While the Prime Minister believes ‘coal is good for humanity’, his views will be challenged as the world prepares for crucial UN climate talks in Paris later this year, writes ACF president Geoff Cousins
Read the report: Australia’s Top 10 Climate Polluters
IN all the talk about climate change, one compelling fact is often overlooked. Just a handful of companies are responsible for nearly one-third of our nation’s greenhouse pollution through their production and consumption of energy.
Worse, many of these companies, rather than accepting the realities and pragmatically changing their investment choices and business practices, are applying pressure on governments to shackle the economy to last century’s energy staples, coal and gas, contrary to the global trends and signals.
At the Australian Conservation Foundation we’ve been looking closely at Australia’s top polluters, examining how each creates pollution and what they say and do about climate change and energy policy.
The names of the 10 biggest polluters are not surprising. The inglorious rollcall includes household name energy retailers such as Energy Australia, AGL and Origin. Global mining company Rio Tinto makes the cut, as does oil and gas miner Woodside and aluminium producer Alcoa. There are also lesser known entrants such as GDF Suez, which runs the Hazelwood brown coal power plant in Victoria, and Queensland government-owned Stanwell and CS Energy.
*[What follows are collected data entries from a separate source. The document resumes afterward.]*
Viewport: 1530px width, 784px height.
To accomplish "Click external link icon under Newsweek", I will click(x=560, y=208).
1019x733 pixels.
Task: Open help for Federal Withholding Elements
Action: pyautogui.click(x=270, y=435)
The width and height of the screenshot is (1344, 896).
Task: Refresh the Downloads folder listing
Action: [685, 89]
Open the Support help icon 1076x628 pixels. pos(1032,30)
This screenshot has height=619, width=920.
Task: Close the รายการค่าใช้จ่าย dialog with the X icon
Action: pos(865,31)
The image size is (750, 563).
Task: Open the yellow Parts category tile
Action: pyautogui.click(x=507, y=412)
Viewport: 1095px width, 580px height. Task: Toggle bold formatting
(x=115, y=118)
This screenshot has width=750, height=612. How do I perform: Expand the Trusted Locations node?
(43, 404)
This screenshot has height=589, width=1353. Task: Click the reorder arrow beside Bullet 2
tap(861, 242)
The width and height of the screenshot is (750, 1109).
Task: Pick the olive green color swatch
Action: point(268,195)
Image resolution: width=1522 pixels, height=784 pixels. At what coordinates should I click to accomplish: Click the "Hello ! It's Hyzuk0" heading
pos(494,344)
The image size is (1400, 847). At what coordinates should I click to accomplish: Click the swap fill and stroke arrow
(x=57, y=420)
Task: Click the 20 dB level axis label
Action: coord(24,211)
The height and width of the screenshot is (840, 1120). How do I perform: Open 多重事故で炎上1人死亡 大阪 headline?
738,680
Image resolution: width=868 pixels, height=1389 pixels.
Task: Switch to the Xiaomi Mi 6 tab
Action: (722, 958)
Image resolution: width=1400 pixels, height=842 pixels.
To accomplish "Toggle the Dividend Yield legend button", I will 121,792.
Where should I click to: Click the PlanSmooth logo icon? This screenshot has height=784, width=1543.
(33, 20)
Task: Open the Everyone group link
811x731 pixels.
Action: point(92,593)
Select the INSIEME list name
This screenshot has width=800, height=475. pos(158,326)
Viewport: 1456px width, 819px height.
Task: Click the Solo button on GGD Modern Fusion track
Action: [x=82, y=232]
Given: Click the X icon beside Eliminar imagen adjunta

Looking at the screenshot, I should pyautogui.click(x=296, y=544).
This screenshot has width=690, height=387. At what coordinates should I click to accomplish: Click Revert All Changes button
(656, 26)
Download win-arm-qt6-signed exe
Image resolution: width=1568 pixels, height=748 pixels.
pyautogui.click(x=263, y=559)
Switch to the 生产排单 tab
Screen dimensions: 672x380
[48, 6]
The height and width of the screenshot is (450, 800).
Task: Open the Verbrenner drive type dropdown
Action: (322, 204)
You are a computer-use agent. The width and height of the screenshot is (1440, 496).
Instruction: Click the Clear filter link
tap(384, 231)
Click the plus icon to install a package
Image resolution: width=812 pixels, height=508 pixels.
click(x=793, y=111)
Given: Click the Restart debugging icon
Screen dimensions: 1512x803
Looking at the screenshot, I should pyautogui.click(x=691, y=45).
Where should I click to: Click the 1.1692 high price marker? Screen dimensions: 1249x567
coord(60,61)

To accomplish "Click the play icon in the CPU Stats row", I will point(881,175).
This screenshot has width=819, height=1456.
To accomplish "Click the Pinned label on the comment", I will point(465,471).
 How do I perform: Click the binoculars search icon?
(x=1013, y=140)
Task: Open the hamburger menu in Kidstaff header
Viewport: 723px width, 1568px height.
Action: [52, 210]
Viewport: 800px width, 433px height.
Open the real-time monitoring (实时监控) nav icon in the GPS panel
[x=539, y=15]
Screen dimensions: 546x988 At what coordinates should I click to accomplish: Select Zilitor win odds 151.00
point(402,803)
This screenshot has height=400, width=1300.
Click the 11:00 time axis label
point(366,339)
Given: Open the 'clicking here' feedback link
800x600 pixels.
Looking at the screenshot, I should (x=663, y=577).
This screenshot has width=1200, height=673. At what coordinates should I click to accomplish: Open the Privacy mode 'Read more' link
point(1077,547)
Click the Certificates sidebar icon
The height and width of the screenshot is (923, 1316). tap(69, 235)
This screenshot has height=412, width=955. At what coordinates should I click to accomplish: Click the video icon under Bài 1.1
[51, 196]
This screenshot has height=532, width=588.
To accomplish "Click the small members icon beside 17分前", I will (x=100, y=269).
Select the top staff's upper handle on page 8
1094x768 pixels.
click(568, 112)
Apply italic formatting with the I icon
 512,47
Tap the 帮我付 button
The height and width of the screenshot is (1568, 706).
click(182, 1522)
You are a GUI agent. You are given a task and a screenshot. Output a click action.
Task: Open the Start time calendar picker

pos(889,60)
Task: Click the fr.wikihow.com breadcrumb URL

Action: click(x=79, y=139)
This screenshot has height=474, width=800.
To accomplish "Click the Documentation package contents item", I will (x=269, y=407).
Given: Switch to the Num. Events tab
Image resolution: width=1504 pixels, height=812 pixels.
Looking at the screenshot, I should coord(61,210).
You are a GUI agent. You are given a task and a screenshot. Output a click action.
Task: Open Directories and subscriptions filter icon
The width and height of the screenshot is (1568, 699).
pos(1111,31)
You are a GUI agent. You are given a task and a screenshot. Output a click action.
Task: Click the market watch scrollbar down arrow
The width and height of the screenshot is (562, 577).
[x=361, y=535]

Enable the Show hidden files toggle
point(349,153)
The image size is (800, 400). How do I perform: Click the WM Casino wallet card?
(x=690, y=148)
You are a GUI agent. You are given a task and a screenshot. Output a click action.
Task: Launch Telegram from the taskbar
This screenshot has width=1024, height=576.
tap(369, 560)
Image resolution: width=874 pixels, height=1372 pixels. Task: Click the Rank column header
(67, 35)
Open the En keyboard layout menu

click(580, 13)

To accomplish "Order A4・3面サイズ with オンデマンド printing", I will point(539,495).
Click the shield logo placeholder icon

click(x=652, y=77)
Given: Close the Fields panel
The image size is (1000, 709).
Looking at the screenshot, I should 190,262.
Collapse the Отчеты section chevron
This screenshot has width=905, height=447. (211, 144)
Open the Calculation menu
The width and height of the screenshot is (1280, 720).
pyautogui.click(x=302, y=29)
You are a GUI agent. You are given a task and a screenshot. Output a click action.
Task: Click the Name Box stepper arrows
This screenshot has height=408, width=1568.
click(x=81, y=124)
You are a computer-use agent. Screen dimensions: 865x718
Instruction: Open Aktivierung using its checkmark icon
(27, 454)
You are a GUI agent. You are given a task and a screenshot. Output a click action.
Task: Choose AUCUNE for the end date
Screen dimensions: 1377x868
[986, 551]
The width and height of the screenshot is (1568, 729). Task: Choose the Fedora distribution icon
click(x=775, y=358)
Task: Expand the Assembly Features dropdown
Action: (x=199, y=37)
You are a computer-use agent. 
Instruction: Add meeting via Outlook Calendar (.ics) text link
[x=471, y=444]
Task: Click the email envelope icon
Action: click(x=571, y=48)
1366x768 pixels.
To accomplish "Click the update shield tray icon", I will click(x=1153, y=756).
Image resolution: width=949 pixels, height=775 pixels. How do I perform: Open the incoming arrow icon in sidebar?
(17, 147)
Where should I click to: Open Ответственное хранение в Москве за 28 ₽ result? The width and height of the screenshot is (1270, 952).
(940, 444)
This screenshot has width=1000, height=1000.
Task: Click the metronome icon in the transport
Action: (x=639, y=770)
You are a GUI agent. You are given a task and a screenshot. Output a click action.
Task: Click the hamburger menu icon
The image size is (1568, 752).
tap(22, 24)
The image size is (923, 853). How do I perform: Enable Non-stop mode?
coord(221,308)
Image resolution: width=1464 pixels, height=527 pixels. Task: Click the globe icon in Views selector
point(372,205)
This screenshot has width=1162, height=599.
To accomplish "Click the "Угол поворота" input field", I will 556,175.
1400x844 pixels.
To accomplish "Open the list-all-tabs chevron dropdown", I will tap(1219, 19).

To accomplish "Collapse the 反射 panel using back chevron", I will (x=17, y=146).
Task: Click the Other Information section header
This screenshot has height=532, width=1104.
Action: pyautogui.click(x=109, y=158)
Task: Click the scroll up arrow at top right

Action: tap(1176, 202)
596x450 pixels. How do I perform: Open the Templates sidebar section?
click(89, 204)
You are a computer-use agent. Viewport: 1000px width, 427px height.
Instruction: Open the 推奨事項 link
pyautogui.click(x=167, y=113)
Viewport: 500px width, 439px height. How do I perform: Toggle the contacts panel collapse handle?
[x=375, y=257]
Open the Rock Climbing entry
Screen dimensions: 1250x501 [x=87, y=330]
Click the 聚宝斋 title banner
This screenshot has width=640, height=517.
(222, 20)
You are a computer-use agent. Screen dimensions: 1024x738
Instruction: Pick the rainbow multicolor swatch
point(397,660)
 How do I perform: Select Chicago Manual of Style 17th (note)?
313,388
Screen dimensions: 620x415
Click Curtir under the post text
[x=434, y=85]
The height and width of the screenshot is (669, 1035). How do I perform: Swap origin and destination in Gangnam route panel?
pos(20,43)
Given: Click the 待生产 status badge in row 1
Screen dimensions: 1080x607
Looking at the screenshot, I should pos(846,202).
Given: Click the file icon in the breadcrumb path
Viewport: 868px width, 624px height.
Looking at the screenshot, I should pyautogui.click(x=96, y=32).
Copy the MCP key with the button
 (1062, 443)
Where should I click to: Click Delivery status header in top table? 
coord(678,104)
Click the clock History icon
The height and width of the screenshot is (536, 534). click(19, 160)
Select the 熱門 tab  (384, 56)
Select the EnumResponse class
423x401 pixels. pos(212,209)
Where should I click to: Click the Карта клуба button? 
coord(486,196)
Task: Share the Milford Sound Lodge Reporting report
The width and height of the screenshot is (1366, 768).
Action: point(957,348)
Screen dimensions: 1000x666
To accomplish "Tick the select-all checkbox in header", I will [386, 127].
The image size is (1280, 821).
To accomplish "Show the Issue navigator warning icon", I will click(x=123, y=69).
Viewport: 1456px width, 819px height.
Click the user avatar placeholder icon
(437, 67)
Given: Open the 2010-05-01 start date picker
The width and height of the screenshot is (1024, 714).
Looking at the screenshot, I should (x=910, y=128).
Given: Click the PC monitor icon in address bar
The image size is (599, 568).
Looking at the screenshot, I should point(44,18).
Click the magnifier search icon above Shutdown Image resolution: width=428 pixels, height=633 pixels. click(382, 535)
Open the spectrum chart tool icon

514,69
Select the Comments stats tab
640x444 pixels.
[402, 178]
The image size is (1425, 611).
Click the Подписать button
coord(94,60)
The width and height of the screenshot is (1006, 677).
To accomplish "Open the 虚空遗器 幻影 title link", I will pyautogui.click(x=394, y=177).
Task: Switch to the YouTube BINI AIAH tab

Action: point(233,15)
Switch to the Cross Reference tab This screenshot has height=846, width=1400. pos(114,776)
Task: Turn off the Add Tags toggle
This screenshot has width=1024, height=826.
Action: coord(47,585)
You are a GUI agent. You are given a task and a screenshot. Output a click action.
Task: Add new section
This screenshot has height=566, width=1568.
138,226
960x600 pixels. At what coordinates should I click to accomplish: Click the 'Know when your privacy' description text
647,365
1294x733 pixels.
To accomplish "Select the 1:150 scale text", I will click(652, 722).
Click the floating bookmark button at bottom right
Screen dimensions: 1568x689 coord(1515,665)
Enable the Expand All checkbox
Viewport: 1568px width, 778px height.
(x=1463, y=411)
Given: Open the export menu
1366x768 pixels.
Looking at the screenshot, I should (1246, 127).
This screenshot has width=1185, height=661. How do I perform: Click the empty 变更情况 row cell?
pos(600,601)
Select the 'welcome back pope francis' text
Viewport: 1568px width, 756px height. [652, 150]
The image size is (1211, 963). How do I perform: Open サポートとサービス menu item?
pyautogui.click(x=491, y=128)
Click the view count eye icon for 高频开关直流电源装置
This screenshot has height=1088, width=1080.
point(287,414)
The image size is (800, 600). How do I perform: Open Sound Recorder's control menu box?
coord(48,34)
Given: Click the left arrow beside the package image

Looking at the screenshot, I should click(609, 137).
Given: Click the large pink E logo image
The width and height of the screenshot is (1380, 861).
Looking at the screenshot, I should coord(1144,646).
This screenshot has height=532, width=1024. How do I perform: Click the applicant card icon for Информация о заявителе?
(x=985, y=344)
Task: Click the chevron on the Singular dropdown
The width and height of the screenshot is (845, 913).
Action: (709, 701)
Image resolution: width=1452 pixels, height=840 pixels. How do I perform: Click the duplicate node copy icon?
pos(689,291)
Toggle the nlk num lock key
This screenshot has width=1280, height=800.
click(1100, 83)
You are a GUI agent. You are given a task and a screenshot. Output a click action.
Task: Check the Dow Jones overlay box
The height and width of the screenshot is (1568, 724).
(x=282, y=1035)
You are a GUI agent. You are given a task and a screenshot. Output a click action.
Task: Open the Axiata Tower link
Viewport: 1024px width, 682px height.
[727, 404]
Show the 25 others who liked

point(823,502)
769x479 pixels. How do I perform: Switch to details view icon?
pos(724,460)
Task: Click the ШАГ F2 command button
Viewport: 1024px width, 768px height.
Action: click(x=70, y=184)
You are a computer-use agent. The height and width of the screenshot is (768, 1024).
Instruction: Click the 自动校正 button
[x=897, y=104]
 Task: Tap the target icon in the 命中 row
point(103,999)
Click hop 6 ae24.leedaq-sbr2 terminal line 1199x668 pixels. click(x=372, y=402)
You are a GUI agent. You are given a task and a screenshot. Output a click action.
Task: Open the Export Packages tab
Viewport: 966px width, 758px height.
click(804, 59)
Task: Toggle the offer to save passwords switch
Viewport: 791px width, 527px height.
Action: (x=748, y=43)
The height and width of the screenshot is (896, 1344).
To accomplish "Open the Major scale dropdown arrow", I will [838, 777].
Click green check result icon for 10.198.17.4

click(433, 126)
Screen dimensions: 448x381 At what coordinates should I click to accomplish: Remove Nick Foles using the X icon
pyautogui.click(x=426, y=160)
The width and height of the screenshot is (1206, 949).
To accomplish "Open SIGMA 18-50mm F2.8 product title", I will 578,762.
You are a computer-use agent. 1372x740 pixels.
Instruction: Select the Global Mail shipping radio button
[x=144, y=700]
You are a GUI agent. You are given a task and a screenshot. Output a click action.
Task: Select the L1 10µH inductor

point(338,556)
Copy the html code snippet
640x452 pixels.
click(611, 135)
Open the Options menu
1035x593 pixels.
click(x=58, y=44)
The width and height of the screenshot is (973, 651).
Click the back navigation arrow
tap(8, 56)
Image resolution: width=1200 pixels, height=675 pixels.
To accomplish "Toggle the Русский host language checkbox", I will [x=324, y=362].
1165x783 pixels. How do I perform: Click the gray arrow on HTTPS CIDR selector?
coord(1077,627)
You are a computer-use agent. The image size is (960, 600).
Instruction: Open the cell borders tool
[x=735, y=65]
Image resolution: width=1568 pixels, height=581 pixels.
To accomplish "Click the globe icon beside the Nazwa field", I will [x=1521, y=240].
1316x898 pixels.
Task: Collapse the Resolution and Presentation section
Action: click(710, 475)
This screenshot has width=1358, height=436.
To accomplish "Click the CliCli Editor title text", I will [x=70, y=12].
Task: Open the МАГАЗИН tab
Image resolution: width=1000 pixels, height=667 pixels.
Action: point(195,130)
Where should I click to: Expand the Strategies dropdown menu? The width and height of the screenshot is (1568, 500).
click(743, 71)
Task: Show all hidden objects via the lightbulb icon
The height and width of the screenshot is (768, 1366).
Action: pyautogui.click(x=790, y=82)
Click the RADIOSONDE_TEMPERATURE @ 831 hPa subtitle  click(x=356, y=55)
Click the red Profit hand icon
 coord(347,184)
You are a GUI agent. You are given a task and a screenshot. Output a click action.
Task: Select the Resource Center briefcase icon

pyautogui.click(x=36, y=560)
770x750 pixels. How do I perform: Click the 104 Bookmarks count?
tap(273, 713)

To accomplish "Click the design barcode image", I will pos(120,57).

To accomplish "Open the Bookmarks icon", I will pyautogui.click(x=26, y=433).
Some are deliberately trying to halt or slow national policies on energy and climate change.
While most of the top 10 polluters publicly accept climate change — GDF Suez has said the “fight against global warming is one of the great challenges the world faces” — some have opposed mechanisms to tackle the problem, such as the carbon price and the renewable energy target. Energy Australia, for example, greeted the repeal of the carbon price by stating the change “should enhance returns from our low-cost base-load power stations”. Stanwell has stated the RET “should be completely abolished”.
The Abbott government has ditched a carbon price that was working, is undermining the RET (despite going to the election saying it supported it) and maintains a woeful international target of cutting pollution by just 5 per cent on 2000 levels in 2020.
Last November, Tony Abbott engaged in a media stunt that would have had the PR brains in the offices of our biggest polluters gushing with glee when he appeared in front of a coal stack in central Queensland and boldly said “coal is good for humanity”.
When it comes to the impacts of climate change, Australia is right in the firing line. Already pollution is leading to more frequent and more intense droughts, bushfires, heatwaves and other extreme weather. Hot days have doubled in Australia in the past 50 years.
Australians expect elected representatives to provide leadership to protect the population from a known present and future danger, but the government is fiddling while Rome burns.
The government faces a choice. Will it continue listening only to the wishes of the big polluters, or will it start listening to the needs of the people and future generations?
By listing Australia’s biggest polluters, ACF is not aiming to indulge in some kind of village green public shaming. But now is the moment these companies need to acknowledge they can be part of the solution. They need to act rapidly to reduce their pollution levels.
We must consider how to start retiring the most polluting and outdated coal plants and replacing them with clean energy. Clean energy alternatives are ready and available. As the world moves towards climate talks in Paris later this year, Australia needs to present a plan of action.